*** Passage ***
The Romanian economy is in the midst a prolonged downturn brought about by a painful restructuring from a centrally planned to a market economy, the collapse of the Council for Mutual Economic Assistance (COMECON) socialist trading bloc, and a severe energy shock. Real Gross Domestic Product (GDP) fell 7.9 perceni in 1990 and another 5 percent in 1991. Salaries have failed to keep pace with inflation (estimated at more than 150 percent for 1991), resulting in a sharp decline in real wages and growing impatience among workers. Unemployment at the close of 1991 probably exceeded 10 percent, and the number of underemployed was even higher, reflecting a 17 percent drop in industrial output caused by shortages of imported raw materials, diminished markets for Romanian exports, and cautious monetary policies.
While some government officials foresee a resumption of economic growth (led by the agricultural sector) in 18 to 24 months, available economic indicators so far indicate at best a modest slowing in the rate of decline. However, substantial progress has been made in preparing the legal framework for major reforms in banking and finance, land use and ownership, foreign investment, taxation, and privatization of industry. The government moved to a unified foreign exchange rate in November 1991, a major step toward full convertibility of the Romanian leu. Financial and technical assistance has begun to flow in from abroad, marking the beginning of Romania's reintegration into the world economy after a long period of political isolation. The International Monetary Fund, World Bank, and European Bank for Reconstruction and Development are active in Romania.
*** Material provided ***
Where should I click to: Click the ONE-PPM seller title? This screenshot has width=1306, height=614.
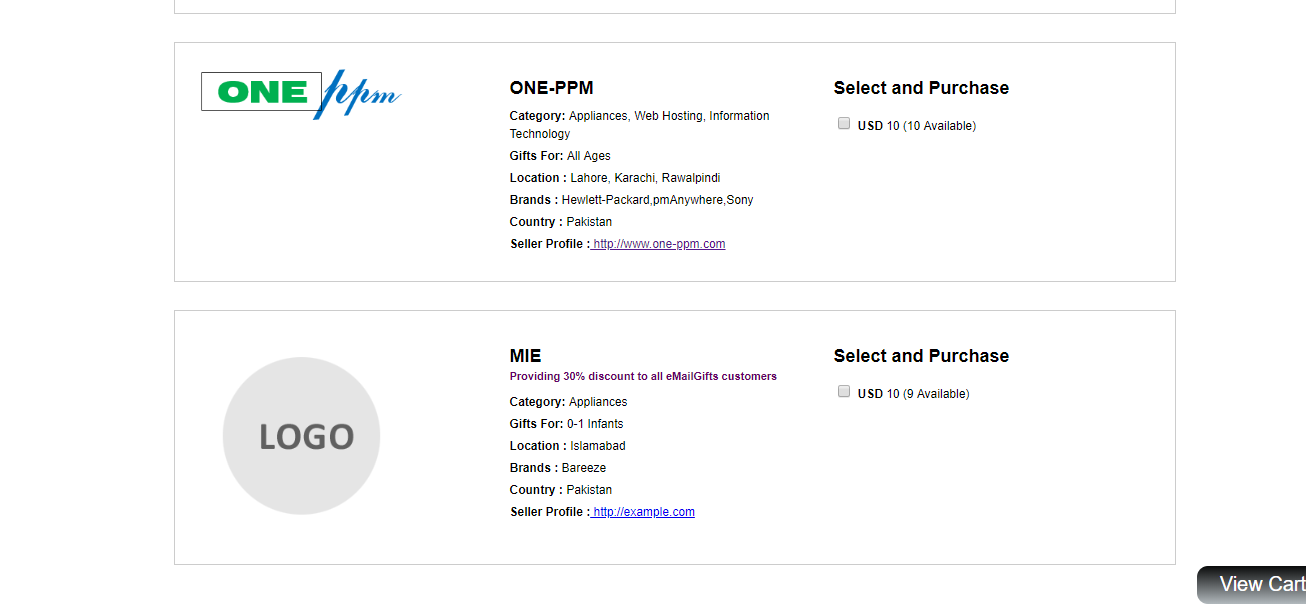pyautogui.click(x=551, y=88)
***
Tasks to complete →
#1 In the passage on the Romanian economy, why did real wages fall sharply? Answer in one to three sentences.
#2 Decide whether each statement agrees with the passage on the Romanian economy. Answer yes or no for each, and quote the words from the passage that settle it.
(a) Real GDP declined again in 1991, by 5 percent.
(b) Some government officials expect industry to lead a return to economic growth.
(c) Romania adopted a unified foreign exchange rate in November 1991.
#3 Carry on the passage on the Romanian economy, picking up after its final sentence.

Solved tasks →
#1 Real wages fell sharply because salaries failed to keep pace with inflation, which was estimated at more than 150 percent for 1991. The passage says this also produced growing impatience among workers.

#2
(a) Yes: "Real Gross Domestic Product (GDP) fell 7.9 perceni in 1990 and another 5 percent in 1991."
(b) No: "some government officials foresee a resumption of economic growth (led by the agricultural sector)"
(c) Yes: "The government moved to a unified foreign exchange rate in November 1991"

#3
As a result of fiscal reforms already implemented, adherence to International Monetary Fund (IMF) fiscal targets, and an unanticipated inflation-fed revenue windfall during the first half, the central government posted a relatively modest deficit for 1991. Subsidies for energy imports constituted a major share of the deficit. These will be substantially reduced with massive domestic fuel price adjustments adopted in mid-November. Taxes on salaries and retail turnover provide three-fourths of revenues. Exports are not taxed, and tax incentives exist for foreign investors. Romania is a member of the GATT and has sought to accommodate General Agreement on Tariffs and Trade (GATT) membership obligations in its new trade and tax laws.
The Romanian economy operates mainly on
a cash basis, and
commercial banking is still in the early stages of development. Monetary policies can be characterized as cautious to restrictive. Tools used by the government to control the money supply include an arbitrary ceiling on credits, adjustment of the discount rate, and the volume of bills. Subsidies have been reduced drastically, and only a handful of basic commodities remain subject to price controls. A stock market is expected to open sometime in 1992.
As a result of a series of devaluations of the Romanian leu dating from February 1990, Western imports have become increasingly costly. While the monetary value of imports has risen, the volume of imports has declined.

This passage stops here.